Short Story – “The Fate of Farewells” – Chapter I – Modern Romanticism – 4/24/2022

I

For Sickness, for Shame

The time has come. The time did come. When bedsheets are folded over as pages of a Bible, turning to scriptures written to the weight of loss in the heaviness of the physical copy; and the water comes to take the end away. The sun rose, and then it was destined to fall when a woman, once an infant girl, laid in her own mother’s arms in the sweetest comfort and cornered by the warmest eyes. Water did come from that stare to take the end, the pain, away.

While she grew, she was given a fate to end unwell. Doctors were to be her reaper, while nurses stayed around her as groundskeepers. In her adulthood, she has a husband. That man is hurling anger, a stage of a time under the same directed fate, towards the reaper, to death, to the fate that should have never arrived.

He walks up to one of them, to say, “I cannot conform with this! Why isn’t there something more to be done?”

The doctor, the reaper, the last effort before a tear can fall to a burial of a body says, “There is not anything more to be done. I am sorry.”

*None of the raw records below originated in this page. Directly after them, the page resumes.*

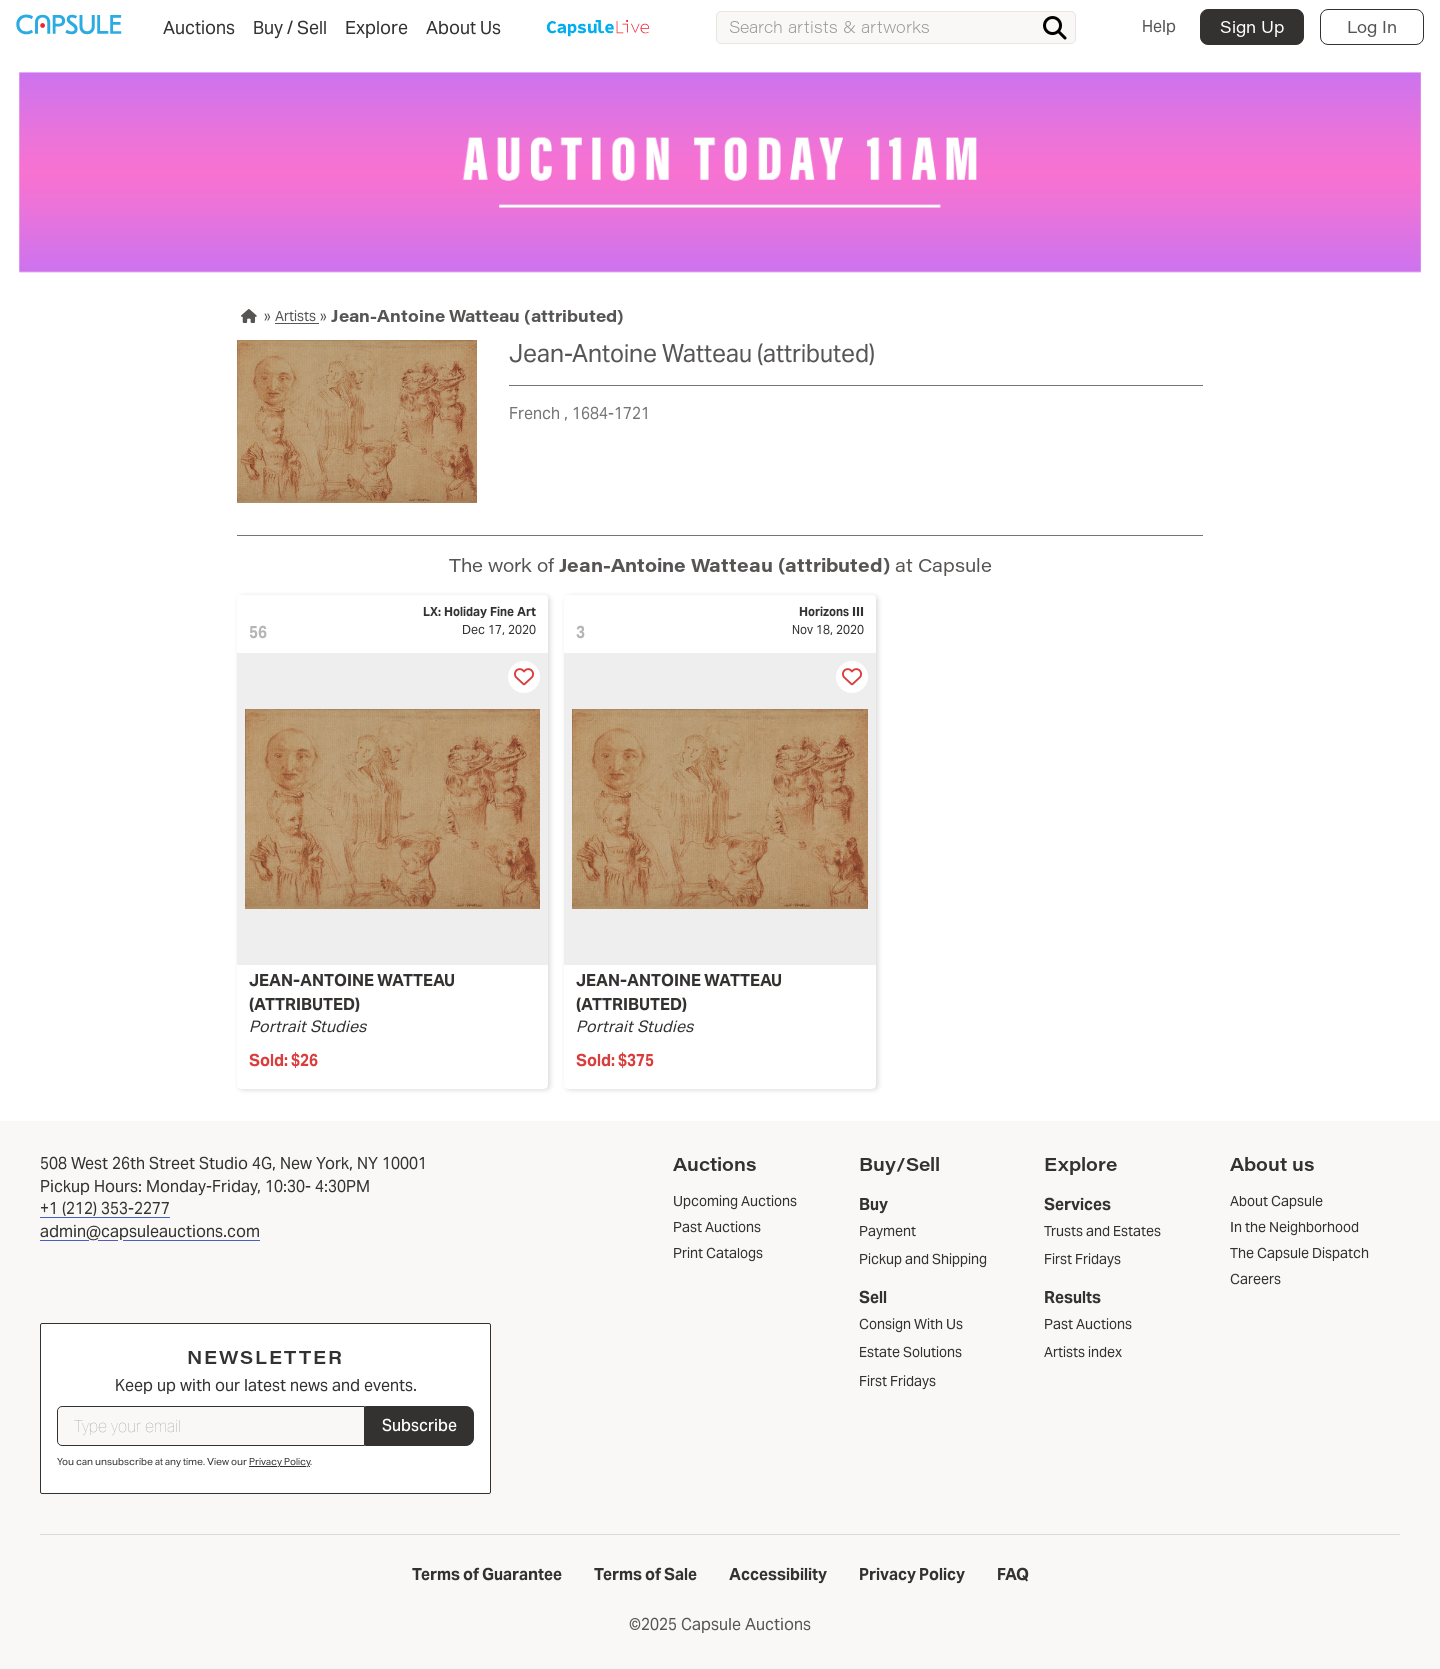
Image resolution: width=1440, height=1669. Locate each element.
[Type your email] (211, 1426)
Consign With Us (911, 1324)
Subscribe (419, 1425)
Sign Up (1252, 26)
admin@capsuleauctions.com (150, 1231)
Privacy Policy (279, 1461)
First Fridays (897, 1381)
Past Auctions (1088, 1324)
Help (1159, 26)
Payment (887, 1231)
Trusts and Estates (1102, 1231)
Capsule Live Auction (598, 28)
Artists (297, 316)
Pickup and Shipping (923, 1259)
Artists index (1083, 1352)
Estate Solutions (910, 1352)
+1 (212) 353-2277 (105, 1208)
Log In (1372, 26)
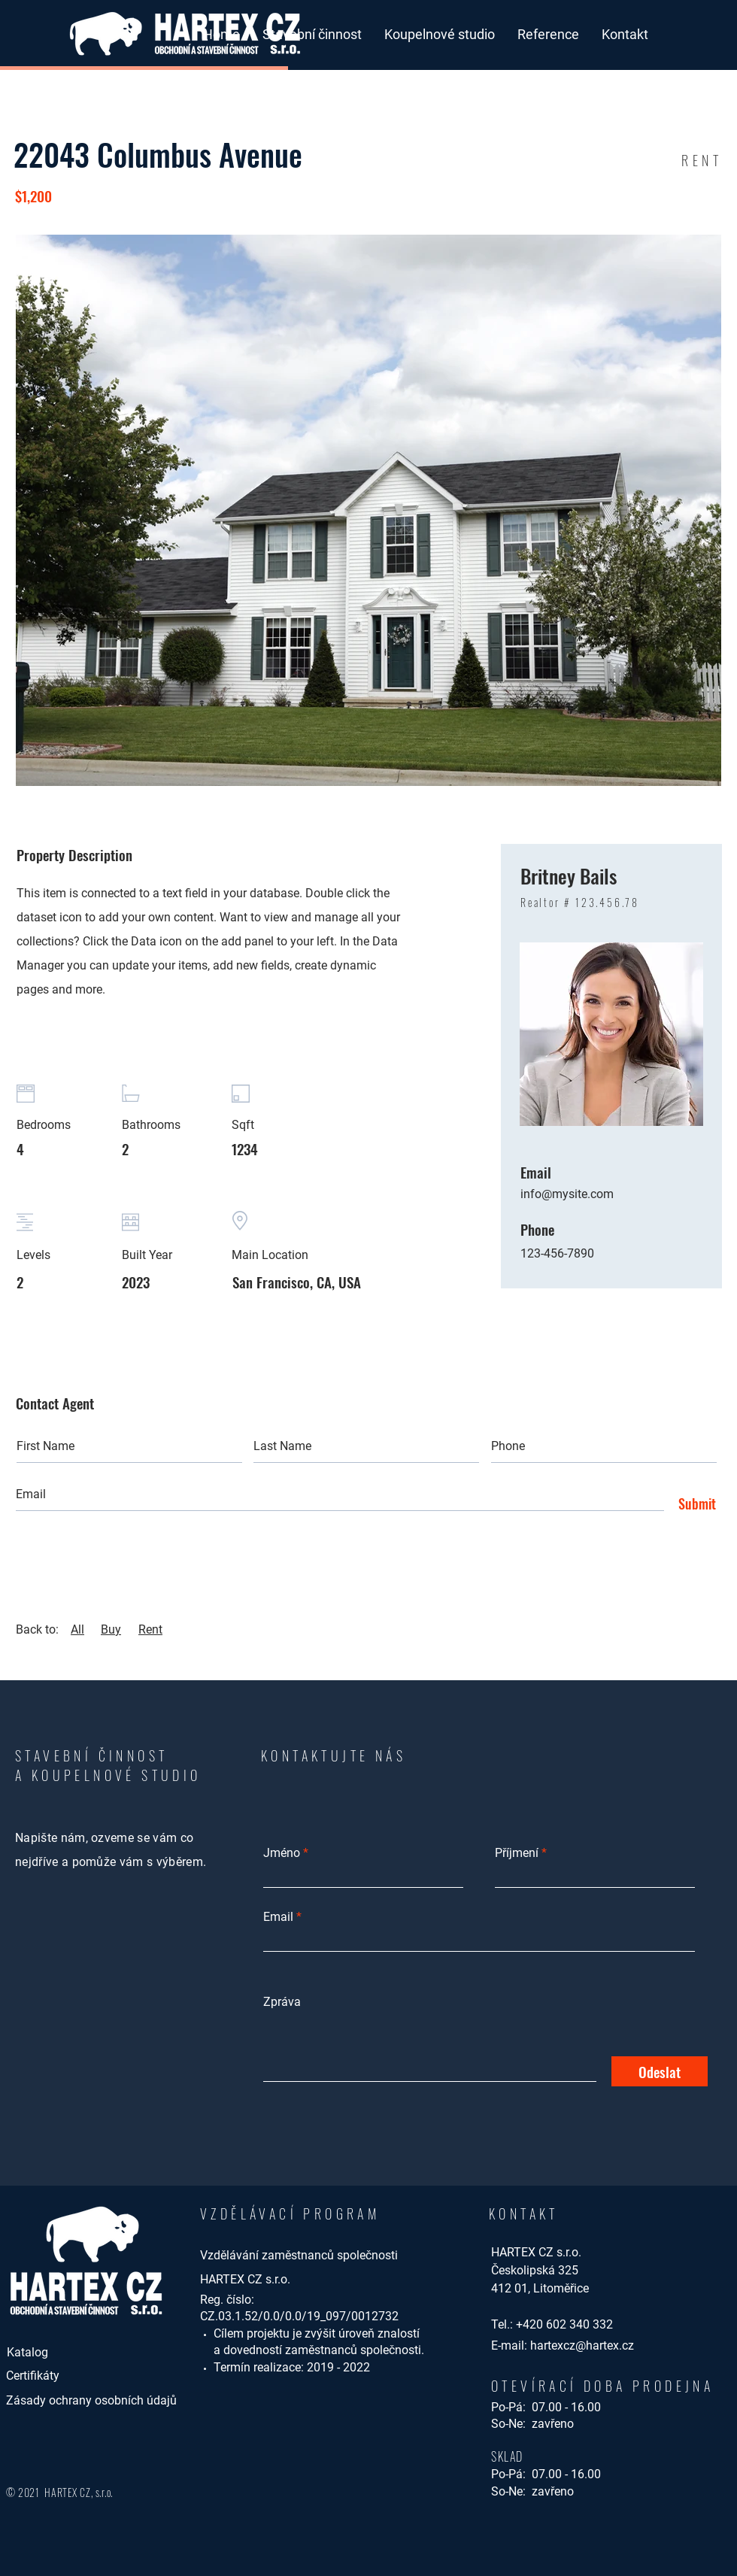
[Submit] (693, 1504)
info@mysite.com (567, 1194)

The apology does not reach the husband. Instead, he says that to himself, aloud, and audibly to the doctor, “I am sorry.” It was so to himself, in him looking away from the doctor to the window where if looking beyond, one can see the wife. However, the reflection of himself, covered in a shade darker than mother earth, smothers the attempt to see his love.

His glance hangs a moment longer, tilting his neck an inch lower as if to swing there, under the depth to his coming depression, as though predicting it. He lets a tear fall. An autumn leaf that loses its home in the balance of a tree branch, coming to its odd serenity of decay among the collection of others to its likeness. A relief of words are the ones to come forth from his lips, “I repeat, I apologize,” talking to his reflection, instead of his beloved. He continues with, “You are the only hideous thing in this place full of white and too much emptiness. There will be too much to wait for, and still too much to go on without.”

He walks closer to his own reflection, leaving the doctor to say to a nurse standing nearby, “I will let him have his time.”

His walk stumbles, while he shambles forward as though afraid of what he notices. If in not seeing his wife, though himself, there is blame. There could, not only to himself, though to his wife, be the same level of blame. He says to the reflection, “Someone, or something, must leave from this picture, this fragile and miserable-looking appearance before me.”

Her bed, a cradle. Her eyes, wanting.

A wife in her mid-thirties. Disease has traveled the course of her form, leaving it drying itself of life, with the drought siphoning all the water out. This time, the waves will be hard to come by. They are, to the doctor’s field of vision and professionalism, an impossible task to any attempt to cure the ailment. If the nurses remain as groundskeepers, she should be pronounced as dead, if left up to the husband’s comprehension. To hospice, would she go there? To be comforted by nothing except for the thrill of a life left up to by this somber degree of fate, as that would repeat the era of no consolation. Nothing but tears await such a destination. What kisses would be genuine?

In pain, in ruins, and in thinnest disregard to a dying soul, here stands a man unable to see beyond the curtain of faceless flesh before his eyes. He runs a long glance to his face, one that has been carved there, to see a drafted stain. An incomplete version of a man without a form of his own. A stranger.

Whenever he should pull back the curtain, he would notice a garden. A garden of briars and thorns, wilting even under the wash of photosynthesis from a springtime sun. Nothing grows from her. Nothing grows from himself. To pull the curtain back would reveal no difference between the two sights. Himself or her, there can be nothing more to this than strangers looking at each other in the same casket, though for the fear of the sight, cannot open their eyes.

If he noticed her, he would not see beauty.

No rose can be conferred in the light of what will be lost, to become the token of remembrance in everything remaining. To him, all that would remain is an empty vase.

An empty lane without the steps to walk along, for only he would remain to himself. Pain holds him, here, closer than anything else that has embraced his form. He bleeds closer to himself, than to her. Cruelly suffering for himself, and without much to identify with her for, despite the lack of difference to either. In his reflection, in noticing himself, a monster stares back to snarl at him. A fanged beast, cloaked in ebony fur, digging daggers from his eyes to puncture both man’s lungs. It is a monster he recognizes.

It is himself he lacks recognition for.

In his plight of disillusion, he states, “If I could ridicule what I see, it would go through. It would go through to her, to who is dying in her breath, her darkening vision, among everything else that holds plague to her flesh. To whom? Who? Who is she, anymore?”